Home and Away actress Jessica Falkholt has her life support switched off just one day after the funeral of her parents and sister following horror Boxing Day crash (Details, pics)

Jessica Falkholt has had her life support switched off by her devastated family weeks after the Boxing Day crash that claimed the lives of her parents and sister.

The 28-year-old Home and Away actress' family made the decision on Thursday evening, just one day after the funeral of father Lars, mother Vivian and sibling Annabelle. Parents Lars, 69, and Vivian, 60, died at the crash scene on the Princes Highway near Sussex Inlet, south of Sydney.

Annabelle, 21, was flown to Liverpool Hospital in a critical condition, where she died as a result of her injuries on December 29.Jessica's extended family had kept a bedside vigil in the Intensive Care Unit at St George Hospital where she was in a medically induced coma.

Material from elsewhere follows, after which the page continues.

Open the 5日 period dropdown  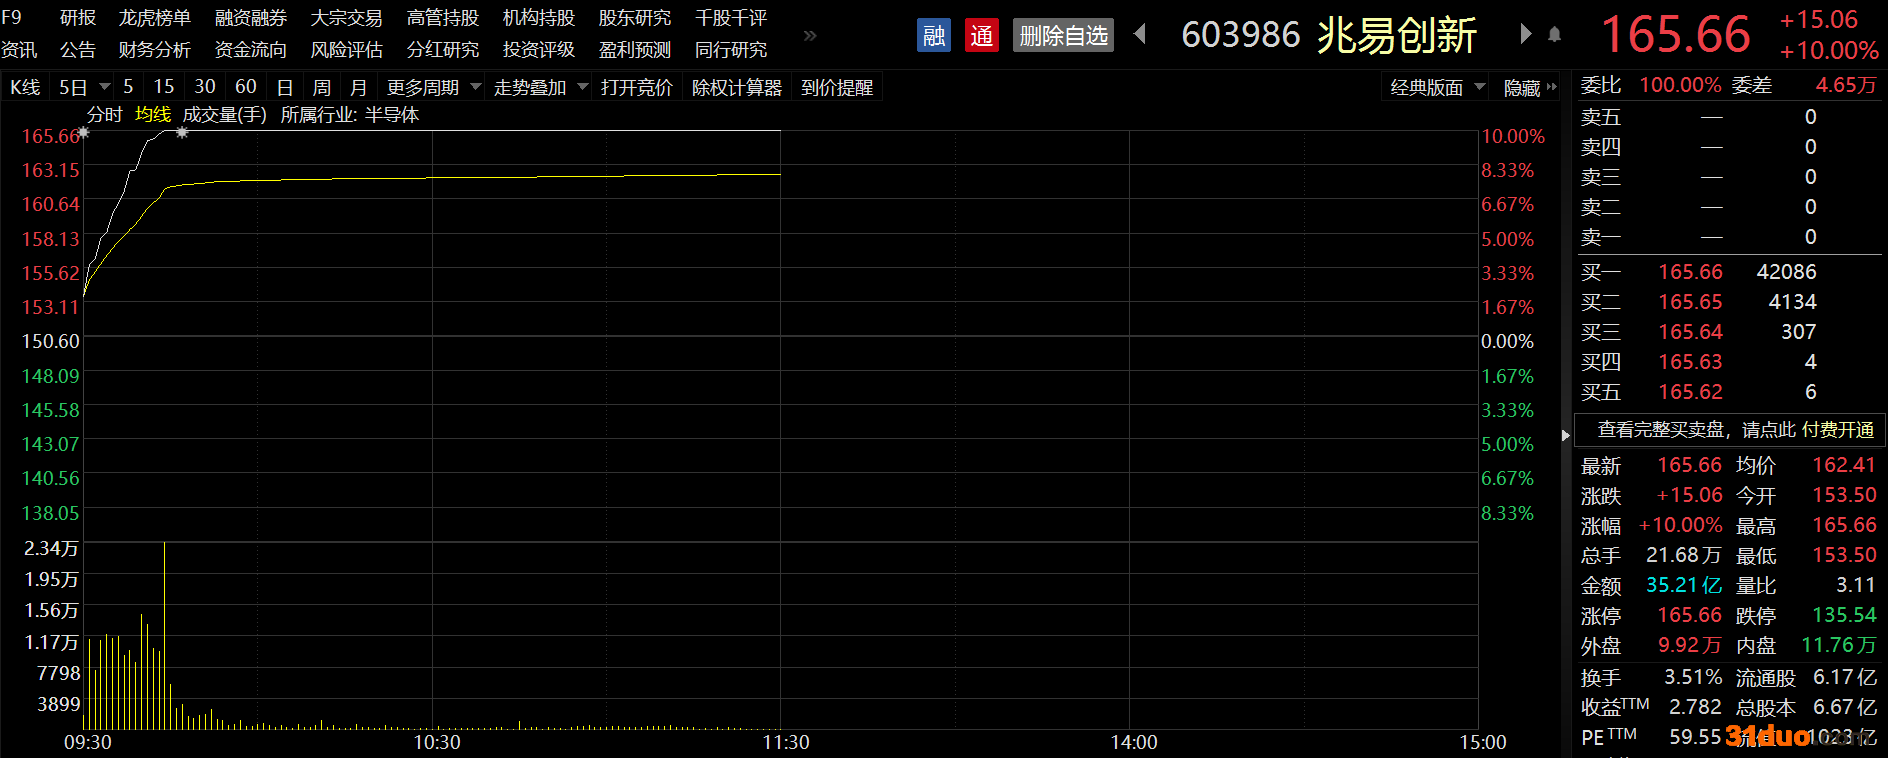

They previously told Daily Mail that an operation on her brain 'went well' and they were waiting for the results of the surgery.

Lars, Vivian and Annabelle were remembered by hundreds of family and friends at St Mary's Catholic Church at Concord in Sydney's west on Wednesday.

Jordan Brohier, the shattered boyfriend of Annabelle, led pall bearers as they carried the 21-year-old's white coffin out of the church.

Dressed in a black suit and tie, he buried his face in his hands and was comforted by friends after helping load the casket into a hearse ready to be taken away for burial. Jessica and Anabelle's uncle Paul Ponticello told a packed funeral service at the church in Sydney's inner-west that Christmas would forever haunt their family.

'It is a day that will be difficult to erase from our memory,' he said. 'Their lives on this earth ending on a highway makes absolutely no sense.'

Mr Ponticello also thanked the 'saviours' who risked their lives to pull Annabelle and Jessica from the inferno. He said Mr Falkholt had always been a careful driver and he would often joke about having to add on time to any trip, which he called the 'Lars factor'.

'Whenever asking how long it would take to drive somewhere I would suggest an average for a normal driver and then add some additional time for the Lars factor. We always had a good laugh.'

'The irony of this tragedy is Lars was such a careful driver,' Mr Ponticello said.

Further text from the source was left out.